Effect of posture on regional ventilation in children

Abstract
Little information has been published concerning the pattern of regional ventilation in children, yet many differences in lung and chest wall mechanics in childhood, supported by clinical observation, have led to the hypothesis that the pattern of regional ventilation seen in children may not be the same as in adults.Forty‐three children and 16 adult volunteers underwent Krypton (Kr) 81m radionuclide ventilation lung scans in the supine and right and left decubitus postures.In children aged 2–10 years mean fractional ventilation to the right lung (VfR) was 46.1%. This fell to 36% when dependent and rose to 56.1% in the uppermost position. Redistribution of ventilation away from the dependent towards the uppermost lung was seen in all children.
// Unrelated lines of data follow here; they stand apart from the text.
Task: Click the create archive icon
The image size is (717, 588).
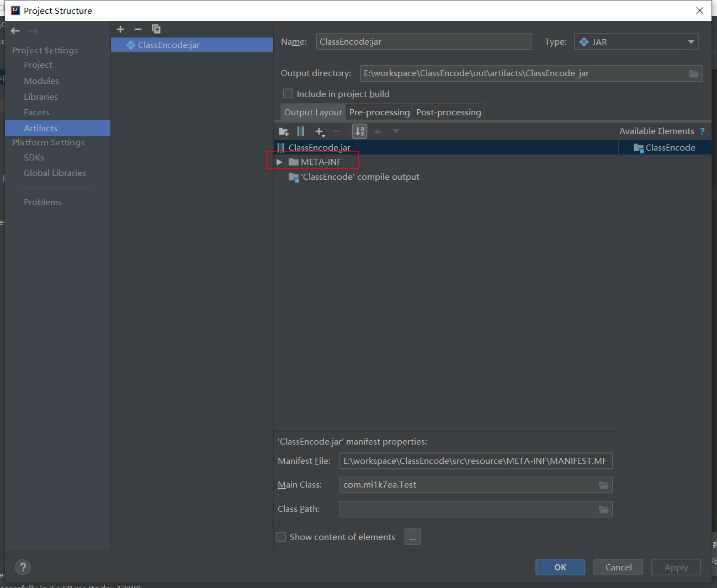Action: [301, 131]

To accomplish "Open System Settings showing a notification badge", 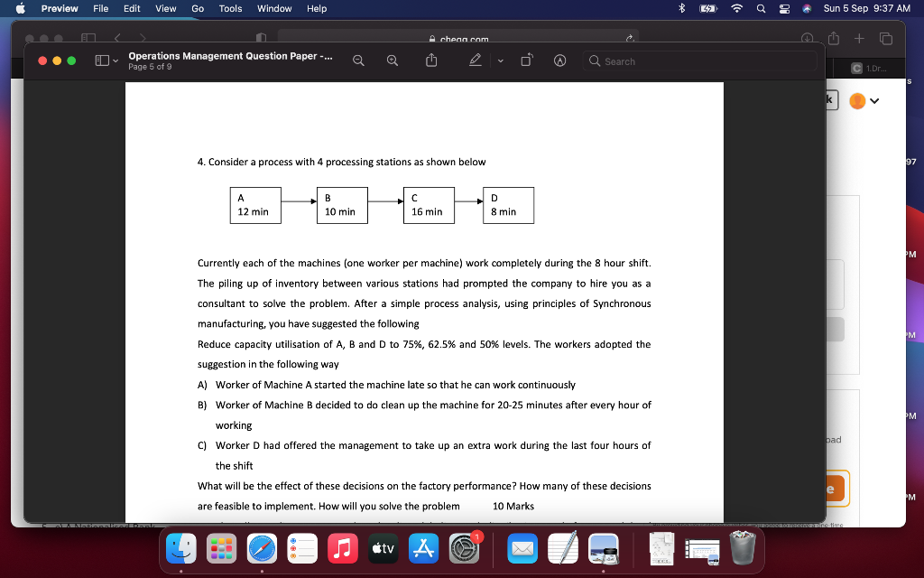I will click(x=464, y=547).
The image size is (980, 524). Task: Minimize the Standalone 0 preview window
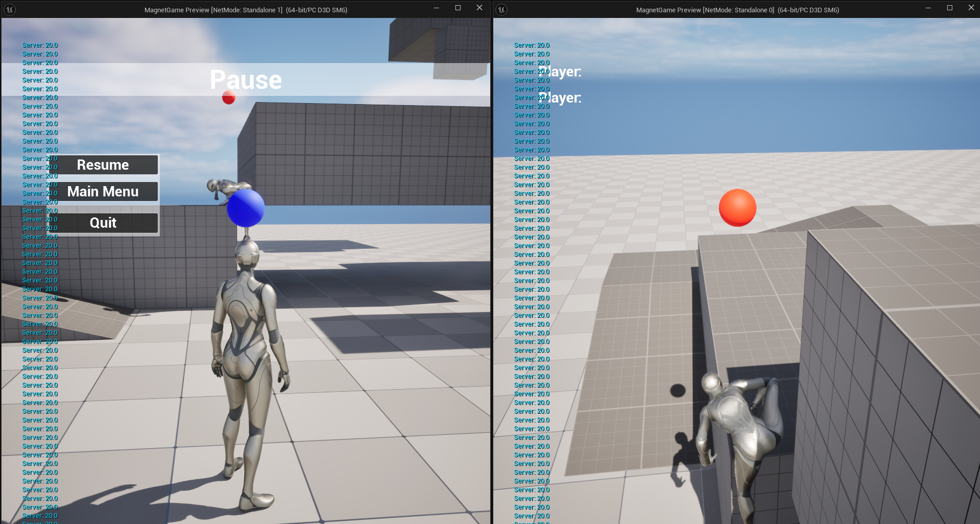(928, 8)
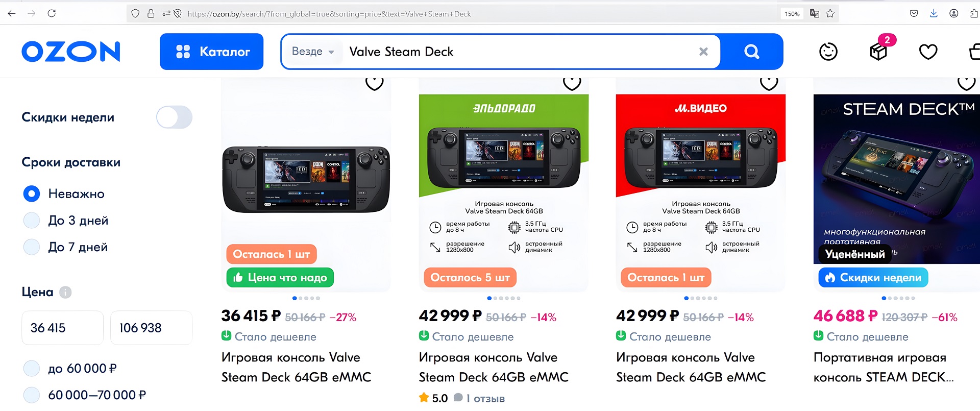The width and height of the screenshot is (980, 411).
Task: Open the smiley face profile icon
Action: coord(828,52)
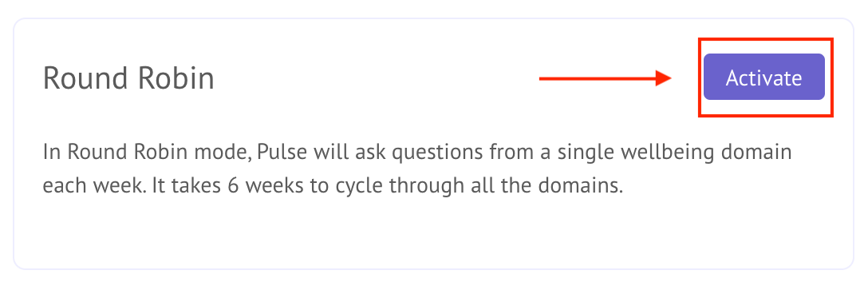Click the word "Round" in the title
This screenshot has height=294, width=868.
87,79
In children aged 10–18 years VfR was 57.2% (supine), 48.0% (dependent), and 62.9% (uppermost). An identical pattern was seen in children with normal or abnormal pulmonary function tests (peak expiratory flow rate, and FEV1: FVC ratio). In subjects over 18 years of age a different pattern was seen: mean VfR was 52.4% (supine), rising to 53.4% (dependent), and falling to 48.9% (uppermost).Postural redistribution of ventilation, as assessed by Kr81m ventilation imaging, changes late in the second decade of life. This will have clinical consequences in the management of children with unilateral lung disease.